(RECORDS SHOWN Opens)

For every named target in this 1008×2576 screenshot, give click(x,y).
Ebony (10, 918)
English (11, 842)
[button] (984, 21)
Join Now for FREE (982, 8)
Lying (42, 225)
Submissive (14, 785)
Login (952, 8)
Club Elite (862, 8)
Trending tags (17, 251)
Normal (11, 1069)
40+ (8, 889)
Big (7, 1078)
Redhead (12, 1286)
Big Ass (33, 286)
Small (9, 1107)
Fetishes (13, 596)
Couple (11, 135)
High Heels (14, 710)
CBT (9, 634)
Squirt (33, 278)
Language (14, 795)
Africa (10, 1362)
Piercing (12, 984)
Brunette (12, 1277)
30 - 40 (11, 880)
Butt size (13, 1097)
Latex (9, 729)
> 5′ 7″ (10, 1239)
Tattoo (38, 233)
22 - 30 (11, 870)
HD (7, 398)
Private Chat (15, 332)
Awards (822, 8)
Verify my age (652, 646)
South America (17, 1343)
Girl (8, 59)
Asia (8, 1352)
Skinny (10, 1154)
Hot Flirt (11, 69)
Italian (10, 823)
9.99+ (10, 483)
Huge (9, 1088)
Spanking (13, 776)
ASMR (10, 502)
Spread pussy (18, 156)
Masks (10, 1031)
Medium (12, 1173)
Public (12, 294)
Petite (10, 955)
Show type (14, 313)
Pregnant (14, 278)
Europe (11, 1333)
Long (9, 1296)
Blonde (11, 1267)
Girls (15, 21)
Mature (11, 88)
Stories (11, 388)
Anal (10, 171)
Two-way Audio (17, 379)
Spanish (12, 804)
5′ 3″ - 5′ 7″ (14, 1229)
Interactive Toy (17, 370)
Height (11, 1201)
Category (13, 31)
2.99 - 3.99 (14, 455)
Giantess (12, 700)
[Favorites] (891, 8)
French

(RECORDS SHOWN Closes)

TO DO: Up to and including the last line of the records above, print exactly every line from the one that contains "Public (12, 294)" onward.

TASK RESPONSE:
Public (12, 294)
Petite (10, 955)
Show type (14, 313)
Pregnant (14, 278)
Europe (11, 1333)
Long (9, 1296)
Blonde (11, 1267)
Girls (15, 21)
Mature (11, 88)
Stories (11, 388)
Anal (10, 171)
Two-way Audio (17, 379)
Spanish (12, 804)
5′ 3″ - 5′ 7″ (14, 1229)
Interactive Toy (17, 370)
Height (11, 1201)
Category (13, 31)
2.99 - 3.99 (14, 455)
Giantess (12, 700)
[Favorites] (891, 8)
French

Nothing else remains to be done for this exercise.